Pixel coordinate grounding data
____

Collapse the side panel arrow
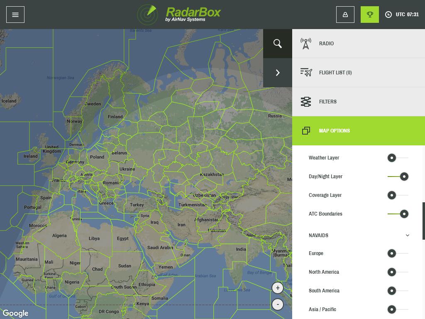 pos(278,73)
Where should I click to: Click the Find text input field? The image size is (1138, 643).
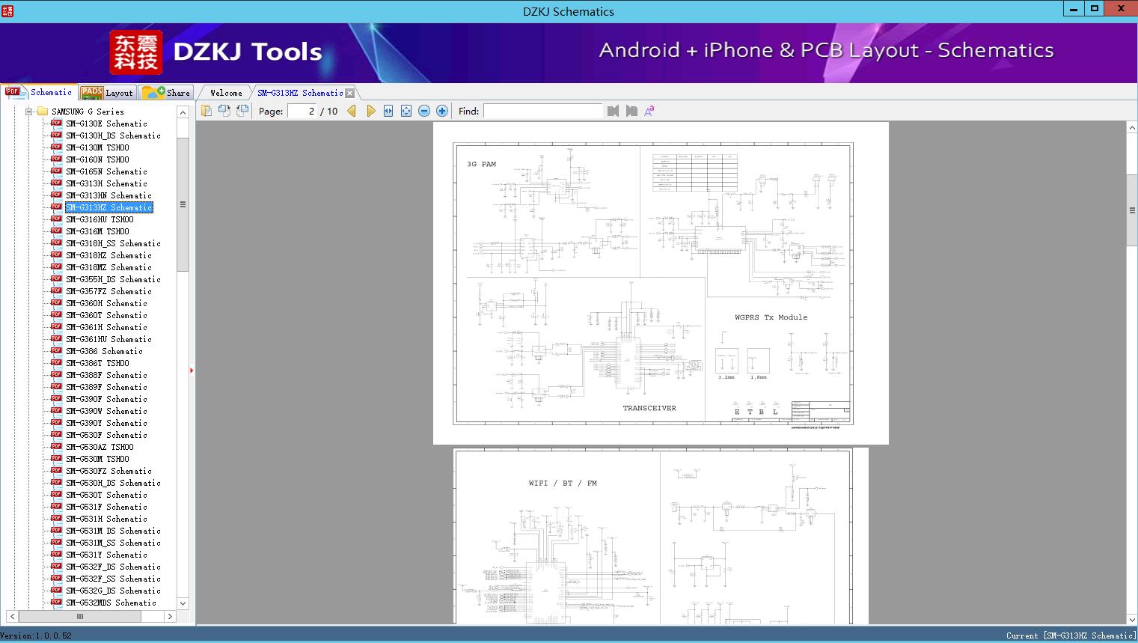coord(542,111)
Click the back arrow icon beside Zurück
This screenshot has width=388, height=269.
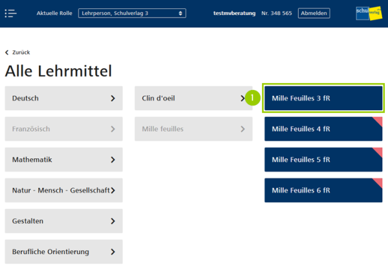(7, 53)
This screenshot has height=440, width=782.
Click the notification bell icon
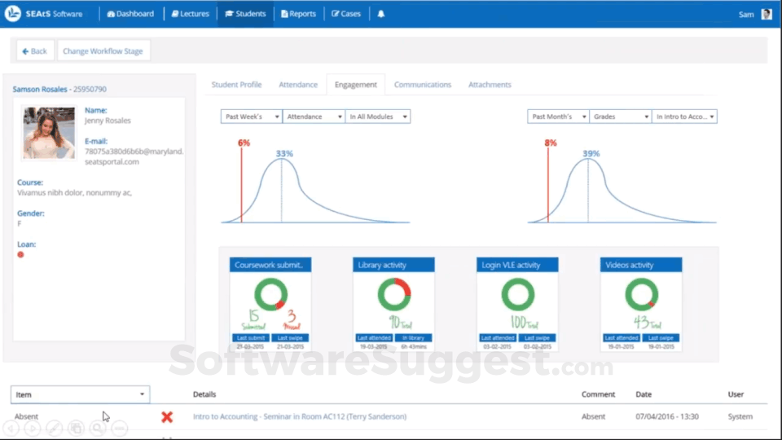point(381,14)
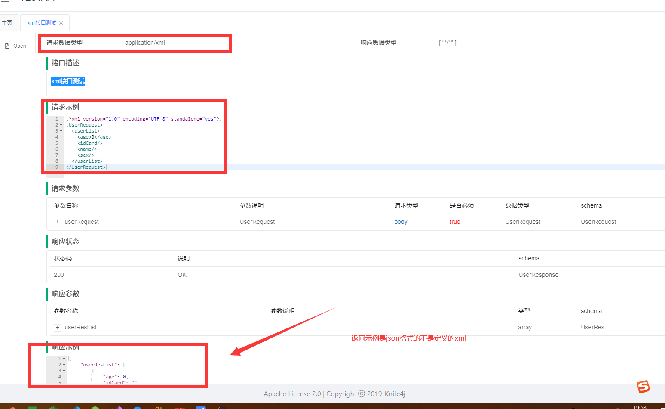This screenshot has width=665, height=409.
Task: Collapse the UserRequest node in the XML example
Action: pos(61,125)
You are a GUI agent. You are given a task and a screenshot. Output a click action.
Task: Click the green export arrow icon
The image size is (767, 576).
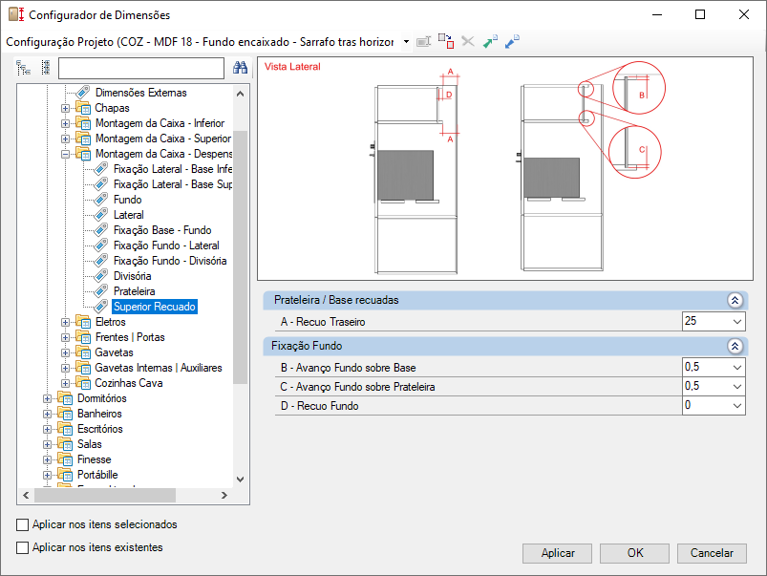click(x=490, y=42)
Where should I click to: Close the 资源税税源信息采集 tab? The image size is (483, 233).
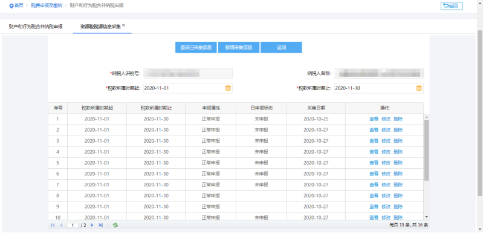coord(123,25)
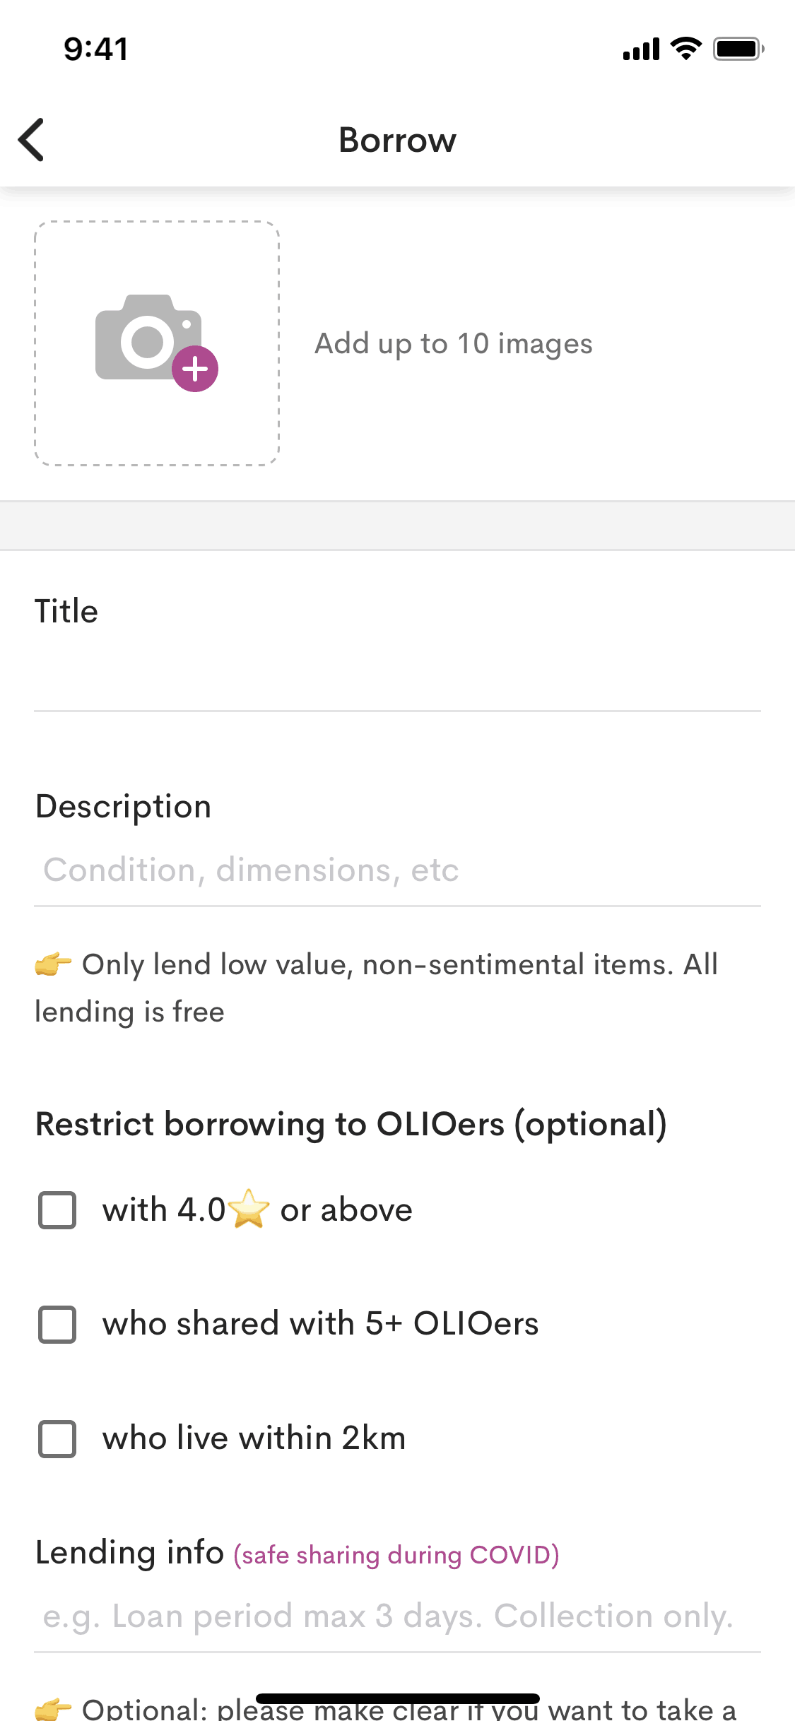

____

Try it:
What the records say must be written out exactly, with none of their pictures.

Final answer:
Collapse the side panel arrow
 pos(278,73)
Where should I click to: Click the Find text input field? The image size is (1138, 643).
coord(542,111)
Click the back arrow icon beside Zurück
This screenshot has width=388, height=269.
(7, 53)
This screenshot has height=440, width=782.
Click the notification bell icon
point(381,14)
This screenshot has width=665, height=409.
Task: Collapse the UserRequest node in the XML example
Action: pos(61,125)
You are a GUI agent. You are given a task and a screenshot. Output a click action.
Task: Click the green export arrow icon
The image size is (767, 576).
click(x=490, y=42)
Where should I click to: Close the 资源税税源信息采集 tab? The image size is (483, 233).
coord(123,25)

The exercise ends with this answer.